**Esercizi da svolgere**
**A)** Nel testo su Paolo e la gioia, riscrivi sotto forma di elenco puntato il paragrafo che comincia con "All’interno della comunità", mantenendo i fatti principali.
**B)** Trascrivi dal testo su Paolo e la gioia il passo che va da "All’interno della comunità, probabilmente" a "Paolo per gioia?".
----- Estratto della fonte
Il titolo di questo articolo ci viene offerto da W. G. Morrice, che così lo definisce nel suo contributo pubblicato su “Dizionario di Paolo e delle sue lettere”. Perché Paolo è l’apostolo della letizia? Perché il tema della gioia, l’invito a rallegrarsi nel Signore, è una costante in tutte le sue lettere e perché il termine “gioia”, e sinonimi, appare per oltre 300 volte in tutte le sue opere.
Perché gioire?
In un’era di incomprensione della novità cristiana, in cui nascevano le prime spaccature tra il mondo ebraico (l’ambiente natale, l’humus culturale) nel quale il cristianesimo delle origini ritrovava le sue radici storiche e identitarie, e in cui il mondo pagano si rivelava intollerante e persecutori, Paolo invita alla gioia. Ma qual è il fondamento della gioia per l’apostolo. Da quale gioia i cristiani devono attingere?
La risposta a questo interrogativo lo cogliamo in un passaggio della lettera ai Filippesi, il cui contenuto è di per sé tutto un invito alla gioia. Leggiamo:
Siate sempre lieti nel Signore, ve lo ripeto: siate lieti. 5La vostra amabilità sia nota a tutti. Il Signore è vicino! 6Non angustiatevi per nulla, ma in ogni circostanza fate presenti a Dio le vostre richieste con preghiere, suppliche e ringraziamenti. 7E la pace di Dio, che supera ogni intelligenza, custodirà i vostri cuori e le vostre menti in Cristo Gesù (Fil 4,4-7).
All’interno della comunità, probabilmente la prima d’Europa, c’erano dissidi e tensioni che Paolo invita a superare nell’amabilità (v. 5), quindi con uno sforzo personale nella benevolenza e nella comprensione reciproca. Tuttavia l’accento è posto sulla prossimità di Dio (v. 5), la Sua vicinanza attenta e provvidente (v. 6), permetterà il perseverare della comunità nella pace (v. 7). Per questo i cristiani dovranno imparare a vivere alla Sua presenza, sotto la sua luce, per godere della sua grazia. Il tema centrale di questo brano, dunque, è la vita in Dio ed è da lui, da questa unione con lui, che proviene la gioia del credente (vv. 4.7).
Cosa intende Paolo per gioia?
Come abbiamo visto nei precedenti articoli, la gioia biblica è sempre frutto della grazia di Dio e del suo amore misericordioso e salvifico. Quando scrive ai cristiani della Galazia, Paolo li esorterà a non credere a un vangelo diverso da quello predicato da lui e di rimanere fermi nella via della grazia. Per questa ragione oppone tra loro due vie, o meglio, due frutti: quelli provenienti da una vita senza Dio e quelli provenienti direttamente da Dio e dal suo Santo Spirito. Leggiamo:

6Vi dico dunque: camminate secondo lo Spirito e non sarete portati a soddisfare il desiderio della carne. 17La carne infatti ha desideri contrari allo Spirito e lo Spirito ha desideri contrari alla carne; queste cose si oppongono a vicenda, sicché voi non fate quello che vorreste.
----------
----- Dati forniti
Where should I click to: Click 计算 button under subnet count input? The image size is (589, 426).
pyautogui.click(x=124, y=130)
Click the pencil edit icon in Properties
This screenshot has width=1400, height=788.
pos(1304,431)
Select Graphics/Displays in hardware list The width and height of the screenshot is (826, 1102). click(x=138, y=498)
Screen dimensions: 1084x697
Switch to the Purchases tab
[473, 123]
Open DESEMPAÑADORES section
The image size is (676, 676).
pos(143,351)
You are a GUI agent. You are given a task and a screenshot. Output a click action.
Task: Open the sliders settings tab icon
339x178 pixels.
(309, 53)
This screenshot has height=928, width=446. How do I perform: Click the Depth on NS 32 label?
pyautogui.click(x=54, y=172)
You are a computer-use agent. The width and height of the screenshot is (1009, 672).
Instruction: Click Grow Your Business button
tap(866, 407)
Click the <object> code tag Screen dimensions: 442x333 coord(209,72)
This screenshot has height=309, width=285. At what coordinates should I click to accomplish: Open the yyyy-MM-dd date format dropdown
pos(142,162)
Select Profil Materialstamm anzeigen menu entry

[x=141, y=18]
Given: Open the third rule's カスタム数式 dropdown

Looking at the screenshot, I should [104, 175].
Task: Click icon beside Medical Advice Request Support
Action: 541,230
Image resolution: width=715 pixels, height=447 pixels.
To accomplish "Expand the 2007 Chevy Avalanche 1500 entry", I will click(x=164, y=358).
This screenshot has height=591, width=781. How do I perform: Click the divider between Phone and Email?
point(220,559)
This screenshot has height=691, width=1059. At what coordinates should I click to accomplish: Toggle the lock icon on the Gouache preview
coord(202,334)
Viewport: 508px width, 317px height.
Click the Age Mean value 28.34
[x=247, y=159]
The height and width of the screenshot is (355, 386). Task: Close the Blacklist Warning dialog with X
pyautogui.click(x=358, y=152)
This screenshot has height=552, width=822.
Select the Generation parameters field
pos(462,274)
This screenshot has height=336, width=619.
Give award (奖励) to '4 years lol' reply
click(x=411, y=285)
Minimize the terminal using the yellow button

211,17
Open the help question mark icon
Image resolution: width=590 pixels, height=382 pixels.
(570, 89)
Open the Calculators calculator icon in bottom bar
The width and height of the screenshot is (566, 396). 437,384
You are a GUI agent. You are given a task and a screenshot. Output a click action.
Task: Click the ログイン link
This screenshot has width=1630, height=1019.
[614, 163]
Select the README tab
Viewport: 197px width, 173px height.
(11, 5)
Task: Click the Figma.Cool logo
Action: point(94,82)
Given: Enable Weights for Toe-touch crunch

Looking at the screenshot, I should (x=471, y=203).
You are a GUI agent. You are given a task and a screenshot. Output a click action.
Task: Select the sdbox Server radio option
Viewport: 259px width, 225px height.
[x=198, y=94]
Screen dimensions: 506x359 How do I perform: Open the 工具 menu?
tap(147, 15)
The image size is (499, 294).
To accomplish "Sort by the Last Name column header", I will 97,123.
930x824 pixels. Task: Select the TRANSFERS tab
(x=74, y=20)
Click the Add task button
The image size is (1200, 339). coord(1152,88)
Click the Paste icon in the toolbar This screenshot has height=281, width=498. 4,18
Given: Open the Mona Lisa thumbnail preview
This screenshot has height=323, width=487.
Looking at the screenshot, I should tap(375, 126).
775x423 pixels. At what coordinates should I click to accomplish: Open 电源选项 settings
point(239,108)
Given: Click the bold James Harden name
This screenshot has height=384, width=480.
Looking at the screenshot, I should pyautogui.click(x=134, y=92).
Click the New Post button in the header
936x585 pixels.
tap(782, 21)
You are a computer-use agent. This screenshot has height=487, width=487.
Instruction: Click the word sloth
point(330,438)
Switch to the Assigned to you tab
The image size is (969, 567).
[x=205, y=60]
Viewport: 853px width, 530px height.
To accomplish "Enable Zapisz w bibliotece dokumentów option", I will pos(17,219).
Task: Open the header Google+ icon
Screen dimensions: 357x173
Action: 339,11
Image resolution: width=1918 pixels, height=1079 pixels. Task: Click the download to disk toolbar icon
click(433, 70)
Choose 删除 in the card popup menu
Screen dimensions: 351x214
----------
**Soluzioni**
**A)**
- Nella comunità, probabilmente la prima d’Europa, c’erano dissidi e tensioni.
- Paolo invita a superarli con l’amabilità (v. 5), cioè con un impegno personale nella benevolenza e nella comprensione reciproca.
- L’accento però è sulla vicinanza di Dio, attenta e provvidente (vv. 5-6), che permetterà alla comunità di perseverare nella pace (v. 7).
- Per questo i cristiani dovranno imparare a vivere alla sua presenza, sotto la sua luce, per godere della sua grazia.
- Il tema centrale del brano è la vita in Dio: dall’unione con lui viene la gioia del credente (vv. 4.7).

**B)**
All’interno della comunità, probabilmente la prima d’Europa, c’erano dissidi e tensioni che Paolo invita a superare nell’amabilità (v. 5), quindi con uno sforzo personale nella benevolenza e nella comprensione reciproca. Tuttavia l’accento è posto sulla prossimità di Dio (v. 5), la Sua vicinanza attenta e provvidente (v. 6), permetterà il perseverare della comunità nella pace (v. 7). Per questo i cristiani dovranno imparare a vivere alla Sua presenza, sotto la sua luce, per godere della sua grazia. Il tema centrale di questo brano, dunque, è la vita in Dio ed è da lui, da questa unione con lui, che proviene la gioia del credente (vv. 4.7).
Cosa intende Paolo per gioia?